Come cambia la relazione tra istituzioni e cittadini? Semplicemente si ribalta. Copernicanamente si rovescia. Se la dinamica dello sviluppo, quello sociale come quello economico, procede dal basso e non viene stabilita dall’alto, allora improvvisamente le persone da comparse diventano protagoniste. Il messaggio subisce una mutazione violenta e per mettere in campo politiche pubbliche efficaci, le amministrazioni cominciano a dire ai propri cittadini: “ci aiutate, ce la date una mano?” Passare dal cittadino come impiccio al cittadino come leva dell’azione pubblica, è una bella rivoluzione. Che si tratti della riqualificazione di un spazio comunale o del recupero di un immobile vandalizzato o ancora dell’attivazione di un servizio per favorire l’aggregazione degli anziani o ancora per chiudere il ciclo dei rifiuti con una raccolta differenziata partecipata, beh, in tutti i casi ci sono loro al varco, i cittadini. Devi poter contare su cittadini che consapevolmente si danno da fare, entrano attivamente nello spazio pubblico e donano, in un nuovo spirito di comunità, il loro patrimonio di tempo, competenze e passione. Dalle istituzioni che diffidano dei cittadini a istituzioni che provano a generare il comune capitale di fiducia. Perché tu istituzione, se vuoi incidere, non puoi più trattarli con spocchia. Sono la tua risorsa essenziale, e potenzialmente rinnovabile. Senza questa dinamica di attivazione delle risorse diffuse della comunità, la politica, le istituzioni non vanno da nessuna parte. Semplicemente girano a vuoto.

Sesta considerazione. Se le risorse sono sempre più scarse e insufficienti per soddisfare da sole i bisogni sociali, come allocarle? Con un criterio generativo. Se chiedi una mano ai tuoi cittadini per risolvere un problema, allora le tue risorse devono funzionare come leva per generare le risorse sociali di tutti. Ogni delibera dovrebbe chiedersi non quante risorse “spende” ma quante ne genera, quante ne attiva. Dovremmo passare da un parametro distributivo a uno generativo. Non quanti soldi dai, ma quanto valore mobiliti. In fondo, nella raccolta differenziata porta a porta, il valore del servizio pubblico è una parte minima rispetto a quello prodotto dal tempo che tutti i cittadini donano con i loro piccoli gesti di casa nel tinello di casa. All’azione pubblica, ovvio, poi spetta di realizzare gli impianti di compostaggio, di biostabilizzazione, ecc.

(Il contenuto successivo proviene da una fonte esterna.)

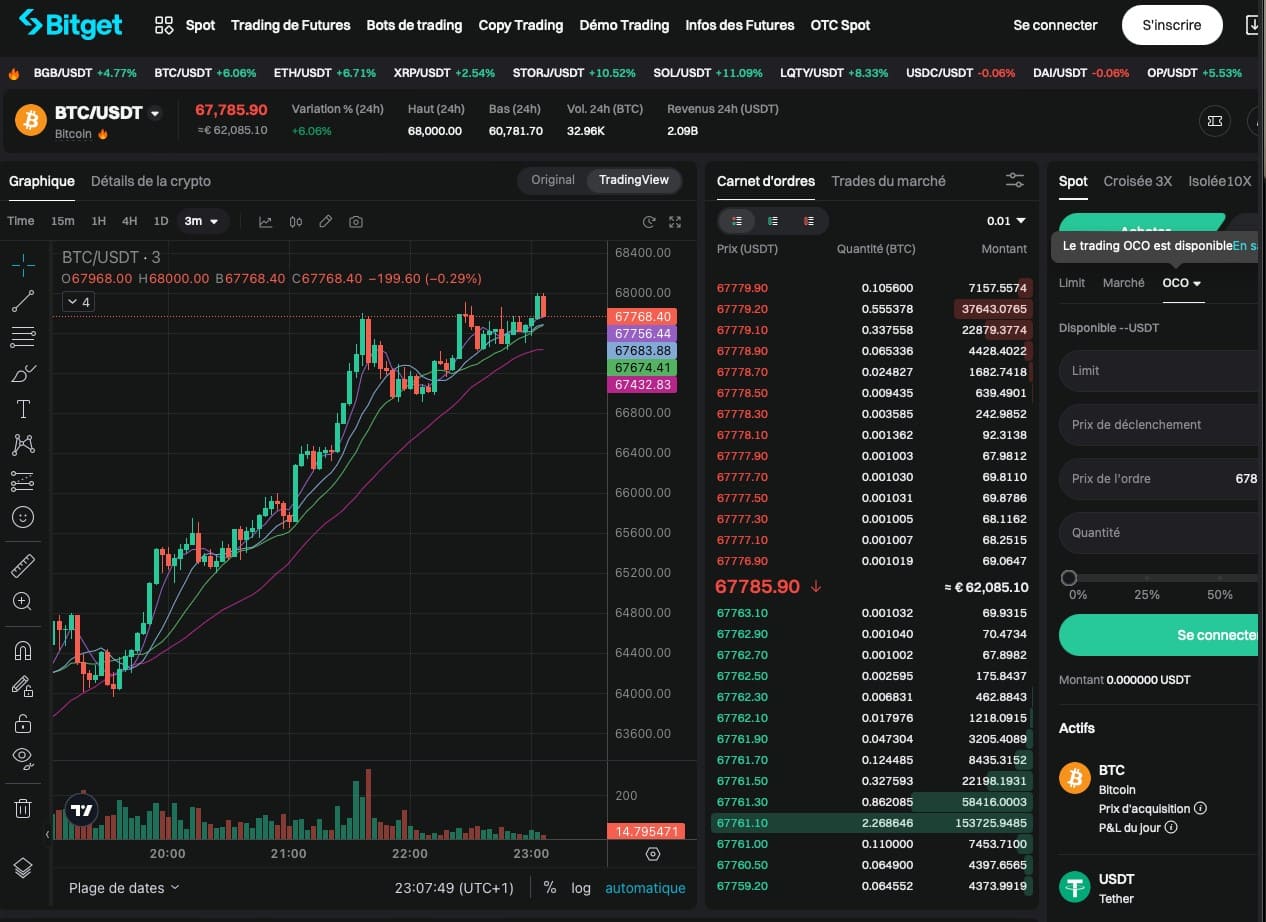Take a chart screenshot with the camera icon
This screenshot has width=1266, height=922.
tap(356, 221)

Settima considerazione. Il circolo virtuoso delle politiche generative si attiva con una leva irrinunciabile, senza la quale nessun cambiamento può accadere: la fiducia. Senza una inedita relazione di fiducia tra cittadini e istituzioni, le politiche generative non sono possibili. E questo significa due cose essenziali, persino primordiali. La prima è che l’amministratore pubblico, se vuole innescare processi generativi, è condannato a far coincidere le cose che dice con quelle che fa. La seconda è che l’amministratore pubblico, come il decisore politico, devono essere consapevoli che bisogna cedere una parte del loro potere. Decidere insieme, cambiare insieme con cittadini comporta la rinuncia all’esercizio del potere gerarchico, discrezionale, dall’alto. Per alimentare la fiducia collettiva, l’amministratore pubblico deve agire più come un facilitatore sociale che come un membro della casta. Rinuncia al potere ma guadagna enorme potenzialità di cambiamento sociale.

Guida minima per politiche giovanili generative

I principi essenziali possono essere così riassunti:

1. Principio primo. I giovani sono una risorsa e non un problema. Al limite noi siamo il loro problema: la nostra organizzazione sociale e la nostra cultura restano inguaribilmente gerontocratiche, chiuse, egoiste, pigre e conformiste. Se non si rovescia l’approccio, meglio non provarci. Dunque, il messaggio non è “vi diamo una mano” ma “ci date una mano” a migliorare il mondo. Un’amministrazione che chiede, si chiede, piuttosto che dare.

2. Principio secondo. Nessun doppio gioco. Se si vogliono generare spazi inediti di protagonismo, i protagonisti non sono gli amministratori, ma i giovani. Le istituzioni stabiliscono il come (regole e procedure), i giovani s’inventano liberamente il cosa. Senza alcun freno alla creatività. Bando alle passerelle.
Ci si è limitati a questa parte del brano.